Go over the records and count each line that has the string "Select". Give the number and nothing else.

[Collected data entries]
• • • • • • •

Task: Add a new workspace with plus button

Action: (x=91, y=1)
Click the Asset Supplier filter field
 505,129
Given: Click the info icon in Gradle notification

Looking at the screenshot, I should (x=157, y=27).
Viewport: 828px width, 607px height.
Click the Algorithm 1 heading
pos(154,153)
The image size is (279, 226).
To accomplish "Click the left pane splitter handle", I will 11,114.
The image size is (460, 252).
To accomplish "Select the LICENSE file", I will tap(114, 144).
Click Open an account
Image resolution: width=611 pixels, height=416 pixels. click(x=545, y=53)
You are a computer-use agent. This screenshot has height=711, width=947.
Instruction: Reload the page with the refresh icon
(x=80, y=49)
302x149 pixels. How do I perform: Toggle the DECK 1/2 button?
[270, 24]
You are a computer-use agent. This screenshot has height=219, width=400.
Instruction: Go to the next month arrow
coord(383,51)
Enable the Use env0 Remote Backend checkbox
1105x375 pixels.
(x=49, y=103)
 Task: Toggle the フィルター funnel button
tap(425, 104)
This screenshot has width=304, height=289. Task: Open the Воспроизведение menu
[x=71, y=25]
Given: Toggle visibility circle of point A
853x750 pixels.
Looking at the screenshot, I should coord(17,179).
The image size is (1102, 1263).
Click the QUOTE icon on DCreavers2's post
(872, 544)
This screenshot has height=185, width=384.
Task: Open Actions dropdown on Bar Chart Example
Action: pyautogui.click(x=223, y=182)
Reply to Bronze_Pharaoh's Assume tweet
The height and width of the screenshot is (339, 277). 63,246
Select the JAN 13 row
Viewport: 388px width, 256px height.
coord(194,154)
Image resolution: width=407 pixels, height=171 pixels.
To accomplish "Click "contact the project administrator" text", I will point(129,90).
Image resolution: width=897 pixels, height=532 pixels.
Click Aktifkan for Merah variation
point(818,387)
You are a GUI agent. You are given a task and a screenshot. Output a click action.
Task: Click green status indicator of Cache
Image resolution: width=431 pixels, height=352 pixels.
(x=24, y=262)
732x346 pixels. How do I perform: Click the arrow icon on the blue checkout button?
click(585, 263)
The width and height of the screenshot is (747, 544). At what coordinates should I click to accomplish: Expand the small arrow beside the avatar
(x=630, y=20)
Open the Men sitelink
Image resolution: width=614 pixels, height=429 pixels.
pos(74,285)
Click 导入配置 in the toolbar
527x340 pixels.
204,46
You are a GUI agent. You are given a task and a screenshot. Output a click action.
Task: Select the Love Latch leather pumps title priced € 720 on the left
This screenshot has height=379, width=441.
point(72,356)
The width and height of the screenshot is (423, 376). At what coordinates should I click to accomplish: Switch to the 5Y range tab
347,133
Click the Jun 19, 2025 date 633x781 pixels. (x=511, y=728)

• • • • • • •

(RESPONSE TO THE TASK)
3